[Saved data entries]

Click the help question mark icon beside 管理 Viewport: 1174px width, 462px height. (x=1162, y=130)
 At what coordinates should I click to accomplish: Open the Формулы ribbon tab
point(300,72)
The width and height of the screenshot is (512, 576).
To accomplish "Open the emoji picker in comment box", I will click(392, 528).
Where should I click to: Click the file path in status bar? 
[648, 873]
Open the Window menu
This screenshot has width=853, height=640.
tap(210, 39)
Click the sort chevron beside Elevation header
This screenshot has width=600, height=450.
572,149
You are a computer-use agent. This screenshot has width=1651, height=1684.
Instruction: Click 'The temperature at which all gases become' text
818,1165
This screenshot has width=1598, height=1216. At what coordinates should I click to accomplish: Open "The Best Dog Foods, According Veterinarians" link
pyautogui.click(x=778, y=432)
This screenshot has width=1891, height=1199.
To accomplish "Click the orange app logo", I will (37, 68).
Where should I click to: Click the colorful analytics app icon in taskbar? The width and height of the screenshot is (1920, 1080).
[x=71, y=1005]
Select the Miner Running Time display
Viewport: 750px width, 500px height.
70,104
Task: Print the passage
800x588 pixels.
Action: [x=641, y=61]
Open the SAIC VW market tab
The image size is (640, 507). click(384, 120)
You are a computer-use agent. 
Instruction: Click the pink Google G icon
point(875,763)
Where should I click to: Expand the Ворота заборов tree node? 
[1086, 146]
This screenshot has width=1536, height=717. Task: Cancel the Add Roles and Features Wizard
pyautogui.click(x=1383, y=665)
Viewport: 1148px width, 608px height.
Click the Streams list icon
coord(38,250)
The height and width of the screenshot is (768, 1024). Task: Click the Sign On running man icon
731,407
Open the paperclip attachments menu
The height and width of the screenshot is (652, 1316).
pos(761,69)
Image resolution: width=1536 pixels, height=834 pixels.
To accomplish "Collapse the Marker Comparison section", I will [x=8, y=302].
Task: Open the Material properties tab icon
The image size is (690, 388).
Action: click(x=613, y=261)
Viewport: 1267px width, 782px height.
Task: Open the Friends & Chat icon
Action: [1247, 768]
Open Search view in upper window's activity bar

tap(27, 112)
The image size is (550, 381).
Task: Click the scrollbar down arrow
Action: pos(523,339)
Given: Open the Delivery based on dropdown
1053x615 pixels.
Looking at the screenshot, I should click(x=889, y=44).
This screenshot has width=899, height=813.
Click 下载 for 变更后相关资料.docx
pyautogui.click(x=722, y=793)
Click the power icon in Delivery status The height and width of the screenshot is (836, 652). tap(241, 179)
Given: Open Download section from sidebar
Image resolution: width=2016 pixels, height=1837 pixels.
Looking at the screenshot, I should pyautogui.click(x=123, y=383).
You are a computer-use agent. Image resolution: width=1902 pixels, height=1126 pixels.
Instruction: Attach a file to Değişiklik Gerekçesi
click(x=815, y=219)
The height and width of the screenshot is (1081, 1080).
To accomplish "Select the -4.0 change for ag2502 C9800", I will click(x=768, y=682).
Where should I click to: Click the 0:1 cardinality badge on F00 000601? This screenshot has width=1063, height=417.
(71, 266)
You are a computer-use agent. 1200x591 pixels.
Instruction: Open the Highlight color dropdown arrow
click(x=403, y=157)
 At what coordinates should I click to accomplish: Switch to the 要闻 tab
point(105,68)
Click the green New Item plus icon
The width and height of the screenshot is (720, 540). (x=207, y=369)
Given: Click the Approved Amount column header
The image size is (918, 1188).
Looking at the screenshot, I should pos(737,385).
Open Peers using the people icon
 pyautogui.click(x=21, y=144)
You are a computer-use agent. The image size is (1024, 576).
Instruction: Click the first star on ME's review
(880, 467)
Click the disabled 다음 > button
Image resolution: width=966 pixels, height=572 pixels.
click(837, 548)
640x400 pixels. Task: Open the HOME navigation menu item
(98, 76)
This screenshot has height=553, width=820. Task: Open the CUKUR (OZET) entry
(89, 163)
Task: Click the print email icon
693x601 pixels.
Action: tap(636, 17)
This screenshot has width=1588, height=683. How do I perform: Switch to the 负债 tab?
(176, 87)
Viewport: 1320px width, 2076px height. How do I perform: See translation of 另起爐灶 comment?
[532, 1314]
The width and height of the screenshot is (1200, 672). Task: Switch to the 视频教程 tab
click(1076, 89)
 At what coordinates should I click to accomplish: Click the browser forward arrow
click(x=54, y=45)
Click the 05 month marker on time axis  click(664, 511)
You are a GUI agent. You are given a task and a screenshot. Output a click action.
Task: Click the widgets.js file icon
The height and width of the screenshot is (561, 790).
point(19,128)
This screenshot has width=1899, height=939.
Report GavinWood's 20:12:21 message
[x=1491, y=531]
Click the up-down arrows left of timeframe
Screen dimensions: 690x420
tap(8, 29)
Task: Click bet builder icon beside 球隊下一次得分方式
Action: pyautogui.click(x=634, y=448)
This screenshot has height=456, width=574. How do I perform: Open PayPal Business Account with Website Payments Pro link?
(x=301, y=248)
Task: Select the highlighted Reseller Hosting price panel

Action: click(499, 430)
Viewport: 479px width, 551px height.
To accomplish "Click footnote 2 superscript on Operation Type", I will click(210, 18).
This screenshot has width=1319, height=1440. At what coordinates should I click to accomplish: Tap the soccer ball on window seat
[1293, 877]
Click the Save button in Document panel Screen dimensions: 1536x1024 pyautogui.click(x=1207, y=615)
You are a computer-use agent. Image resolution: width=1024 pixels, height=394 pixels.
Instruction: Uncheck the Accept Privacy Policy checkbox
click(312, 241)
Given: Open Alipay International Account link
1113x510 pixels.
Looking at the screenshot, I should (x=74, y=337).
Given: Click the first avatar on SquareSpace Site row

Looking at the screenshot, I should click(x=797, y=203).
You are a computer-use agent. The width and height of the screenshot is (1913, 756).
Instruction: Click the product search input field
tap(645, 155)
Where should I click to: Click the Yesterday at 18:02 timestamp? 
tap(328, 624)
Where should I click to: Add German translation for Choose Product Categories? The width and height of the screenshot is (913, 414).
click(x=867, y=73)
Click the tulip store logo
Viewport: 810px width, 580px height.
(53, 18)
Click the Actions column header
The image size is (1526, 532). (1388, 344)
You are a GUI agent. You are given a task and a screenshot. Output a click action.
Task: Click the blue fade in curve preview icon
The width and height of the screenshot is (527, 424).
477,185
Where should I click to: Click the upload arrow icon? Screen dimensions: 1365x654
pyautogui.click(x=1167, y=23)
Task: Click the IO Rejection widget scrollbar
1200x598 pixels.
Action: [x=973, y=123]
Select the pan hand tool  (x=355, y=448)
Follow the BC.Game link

_Exercise directions_: In this exercise, the data above is to be printed exactly.

_Task output_:
Click the help question mark icon beside 管理 Viewport: 1174px width, 462px height. (x=1162, y=130)
 At what coordinates should I click to accomplish: Open the Формулы ribbon tab
point(300,72)
The width and height of the screenshot is (512, 576).
To accomplish "Open the emoji picker in comment box", I will click(392, 528).
Where should I click to: Click the file path in status bar? 
[648, 873]
Open the Window menu
This screenshot has width=853, height=640.
tap(210, 39)
Click the sort chevron beside Elevation header
This screenshot has width=600, height=450.
572,149
You are a computer-use agent. This screenshot has width=1651, height=1684.
Instruction: Click 'The temperature at which all gases become' text
818,1165
This screenshot has width=1598, height=1216. At what coordinates should I click to accomplish: Open "The Best Dog Foods, According Veterinarians" link
pyautogui.click(x=778, y=432)
This screenshot has width=1891, height=1199.
To accomplish "Click the orange app logo", I will (37, 68).
Where should I click to: Click the colorful analytics app icon in taskbar? The width and height of the screenshot is (1920, 1080).
[x=71, y=1005]
Select the Miner Running Time display
Viewport: 750px width, 500px height.
70,104
Task: Print the passage
800x588 pixels.
Action: [x=641, y=61]
Open the SAIC VW market tab
The image size is (640, 507). click(384, 120)
You are a computer-use agent. 
Instruction: Click the pink Google G icon
point(875,763)
Where should I click to: Expand the Ворота заборов tree node? 
[1086, 146]
This screenshot has width=1536, height=717. Task: Cancel the Add Roles and Features Wizard
pyautogui.click(x=1383, y=665)
Viewport: 1148px width, 608px height.
Click the Streams list icon
coord(38,250)
The height and width of the screenshot is (768, 1024). Task: Click the Sign On running man icon
731,407
Open the paperclip attachments menu
The height and width of the screenshot is (652, 1316).
pos(761,69)
Image resolution: width=1536 pixels, height=834 pixels.
To accomplish "Collapse the Marker Comparison section", I will [x=8, y=302].
Task: Open the Material properties tab icon
The image size is (690, 388).
Action: click(x=613, y=261)
Viewport: 1267px width, 782px height.
Task: Open the Friends & Chat icon
Action: [1247, 768]
Open Search view in upper window's activity bar

tap(27, 112)
The image size is (550, 381).
Task: Click the scrollbar down arrow
Action: pos(523,339)
Given: Open the Delivery based on dropdown
1053x615 pixels.
Looking at the screenshot, I should click(x=889, y=44).
This screenshot has width=899, height=813.
Click 下载 for 变更后相关资料.docx
pyautogui.click(x=722, y=793)
Click the power icon in Delivery status The height and width of the screenshot is (836, 652). tap(241, 179)
Given: Open Download section from sidebar
Image resolution: width=2016 pixels, height=1837 pixels.
Looking at the screenshot, I should pyautogui.click(x=123, y=383).
You are a computer-use agent. Image resolution: width=1902 pixels, height=1126 pixels.
Instruction: Attach a file to Değişiklik Gerekçesi
click(x=815, y=219)
The height and width of the screenshot is (1081, 1080).
To accomplish "Select the -4.0 change for ag2502 C9800", I will click(x=768, y=682).
Where should I click to: Click the 0:1 cardinality badge on F00 000601? This screenshot has width=1063, height=417.
(71, 266)
You are a computer-use agent. 1200x591 pixels.
Instruction: Open the Highlight color dropdown arrow
click(x=403, y=157)
 At what coordinates should I click to accomplish: Switch to the 要闻 tab
point(105,68)
Click the green New Item plus icon
The width and height of the screenshot is (720, 540). (x=207, y=369)
Given: Click the Approved Amount column header
The image size is (918, 1188).
Looking at the screenshot, I should pos(737,385).
Open Peers using the people icon
 pyautogui.click(x=21, y=144)
You are a computer-use agent. The image size is (1024, 576).
Instruction: Click the first star on ME's review
(880, 467)
Click the disabled 다음 > button
Image resolution: width=966 pixels, height=572 pixels.
click(837, 548)
640x400 pixels. Task: Open the HOME navigation menu item
(98, 76)
This screenshot has height=553, width=820. Task: Open the CUKUR (OZET) entry
(89, 163)
Task: Click the print email icon
693x601 pixels.
Action: tap(636, 17)
This screenshot has width=1588, height=683. How do I perform: Switch to the 负债 tab?
(176, 87)
Viewport: 1320px width, 2076px height. How do I perform: See translation of 另起爐灶 comment?
[532, 1314]
The width and height of the screenshot is (1200, 672). Task: Switch to the 视频教程 tab
click(1076, 89)
 At what coordinates should I click to accomplish: Click the browser forward arrow
click(x=54, y=45)
Click the 05 month marker on time axis  click(664, 511)
You are a GUI agent. You are given a task and a screenshot. Output a click action.
Task: Click the widgets.js file icon
The height and width of the screenshot is (561, 790).
point(19,128)
This screenshot has width=1899, height=939.
Report GavinWood's 20:12:21 message
[x=1491, y=531]
Click the up-down arrows left of timeframe
Screen dimensions: 690x420
tap(8, 29)
Task: Click bet builder icon beside 球隊下一次得分方式
Action: pyautogui.click(x=634, y=448)
This screenshot has height=456, width=574. How do I perform: Open PayPal Business Account with Website Payments Pro link?
(x=301, y=248)
Task: Select the highlighted Reseller Hosting price panel

Action: click(499, 430)
Viewport: 479px width, 551px height.
To accomplish "Click footnote 2 superscript on Operation Type", I will click(210, 18).
This screenshot has width=1319, height=1440. At what coordinates should I click to accomplish: Tap the soccer ball on window seat
[1293, 877]
Click the Save button in Document panel Screen dimensions: 1536x1024 pyautogui.click(x=1207, y=615)
You are a computer-use agent. Image resolution: width=1024 pixels, height=394 pixels.
Instruction: Uncheck the Accept Privacy Policy checkbox
click(312, 241)
Given: Open Alipay International Account link
1113x510 pixels.
Looking at the screenshot, I should (x=74, y=337).
Given: Click the first avatar on SquareSpace Site row

Looking at the screenshot, I should click(x=797, y=203).
You are a computer-use agent. The width and height of the screenshot is (1913, 756).
Instruction: Click the product search input field
tap(645, 155)
Where should I click to: Click the Yesterday at 18:02 timestamp? 
tap(328, 624)
Where should I click to: Add German translation for Choose Product Categories? The width and height of the screenshot is (913, 414).
click(x=867, y=73)
Click the tulip store logo
Viewport: 810px width, 580px height.
(53, 18)
Click the Actions column header
The image size is (1526, 532). (1388, 344)
You are a GUI agent. You are given a task and a screenshot. Output a click action.
Task: Click the blue fade in curve preview icon
The width and height of the screenshot is (527, 424).
477,185
Where should I click to: Click the upload arrow icon? Screen dimensions: 1365x654
pyautogui.click(x=1167, y=23)
Task: Click the IO Rejection widget scrollbar
1200x598 pixels.
Action: [x=973, y=123]
Select the pan hand tool  (x=355, y=448)
Follow the BC.Game link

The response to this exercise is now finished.